● What is being asked: Convert the lines of these entries into a numbered list, omitting blank lines and leaving out the pictures.

*** Records for this task ***

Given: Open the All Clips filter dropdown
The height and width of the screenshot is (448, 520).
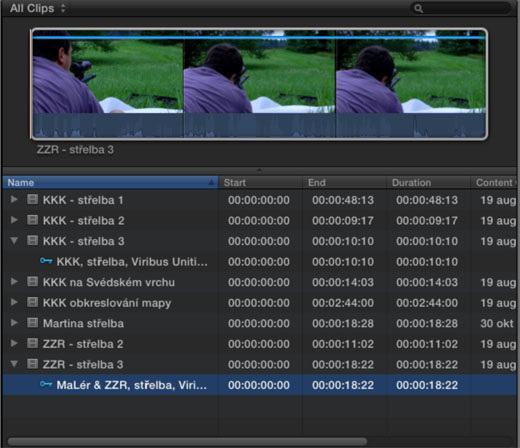Looking at the screenshot, I should (38, 8).
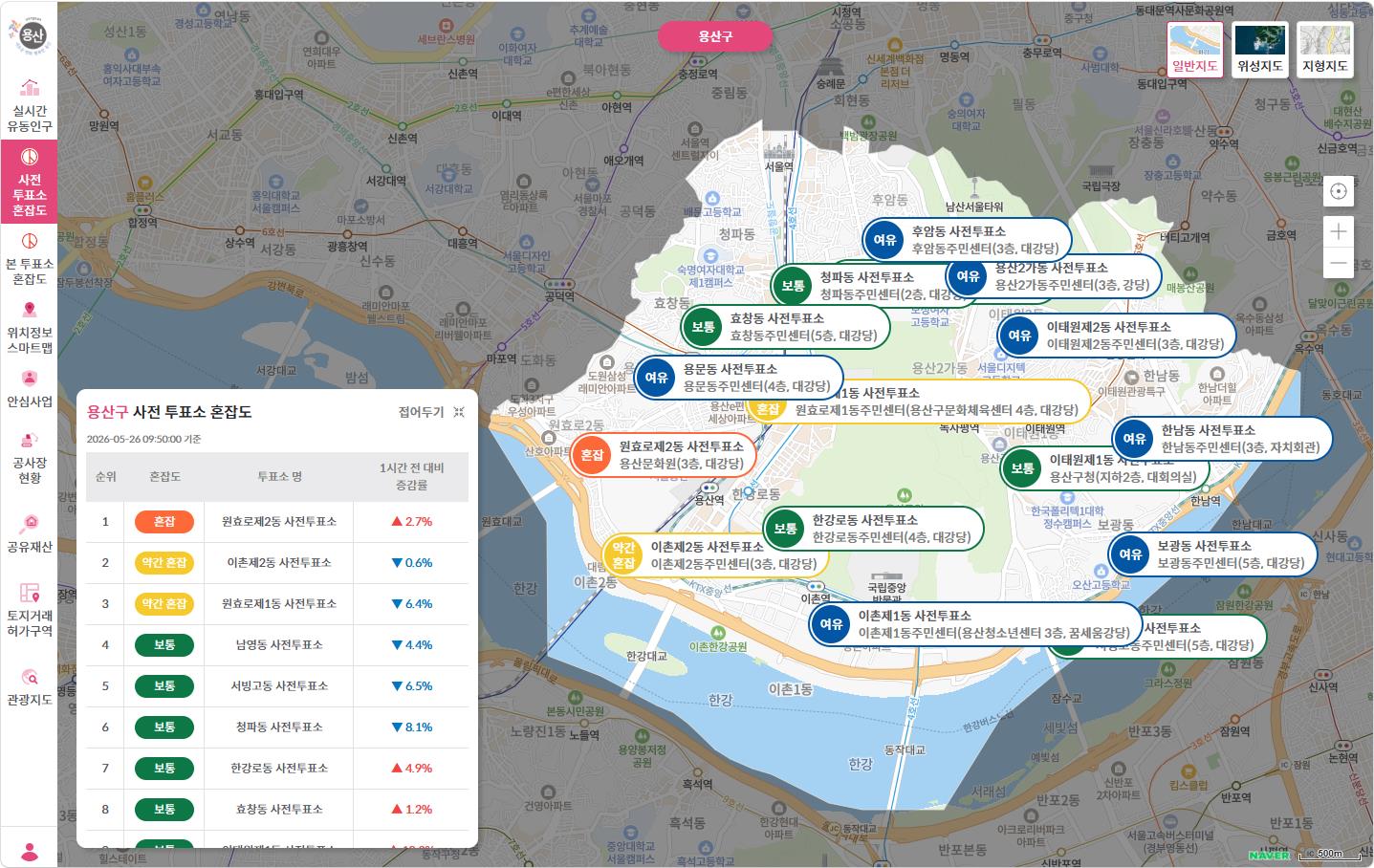Click the 혼잡 status badge in rank 1
Image resolution: width=1374 pixels, height=868 pixels.
coord(164,522)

***

● Result for this task:
1. Given: Open the All Clips filter dropdown
2. The height and width of the screenshot is (448, 520).
3. Looking at the screenshot, I should (38, 8).
4. Click the 혼잡 status badge in rank 1
5. Image resolution: width=1374 pixels, height=868 pixels.
6. coord(164,522)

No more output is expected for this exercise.